Steele and Powell founded Christians in the Media in 1997 with Steele as its first staff worker. Christians in the Media focuses on ministry to communications students, workplace bible study groups among media workers and occasional events. Highlights include national Christian media workers conferences 'Access All Areas' in 2005 and 2008 with presenters including Kevin Rudd, Donald McDonald, David Aikman and Mark Scott.

In 2003, Steele authored the evangelistic course, Introducing God. The course has been used by 2000 Australian churches and in many other countries around the world. The course is an evangelism course based on the relationship teachings of the Alpha course, but its contents are modelled from the "Two ways to live" tract by Matthias Media. He also spoke extensively at churches and training seminars in 2004-2006 training pastors and church leaders in connecting with postmodern Australians.

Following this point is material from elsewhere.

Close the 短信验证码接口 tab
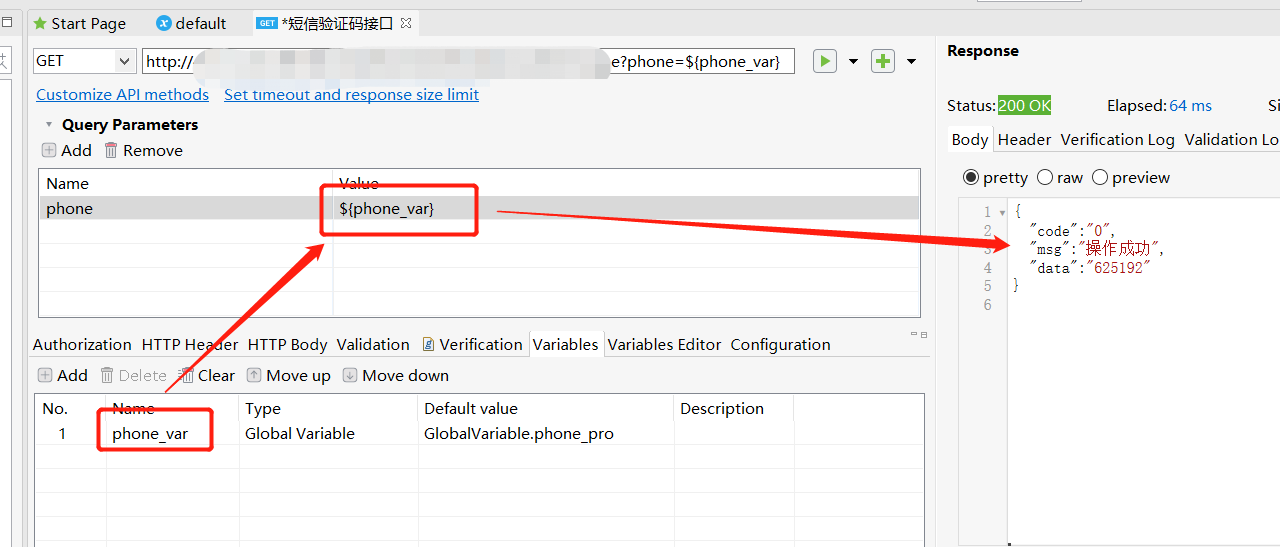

Steele was ordained in the Anglican Diocese of Sydney where he is a member of the diocese's synod, standing committee, mission board and the South Sydney Regional Council. Steele was appointed as lay minister in charge of St Aidan's Anglican Church in Annandale in 2002. He was ordained in 2003 and remained in charge of St Aidan's. In 2004 St Aidan's changed its name to Annandale Community Church and then in 2009 to Village Church, Annandale.

In 2011, Steele and one of the Annandale Church parish councillors were exonerated in a defamation case brought by a parishioner in the Supreme Court in Sydney.

==Personal life==
He became a committed Christian after a radio colleague, Russell Powell, invited him to his church in 1985.

Steele is married to Cathie and is the father of three children. They live in Sydney's inner west.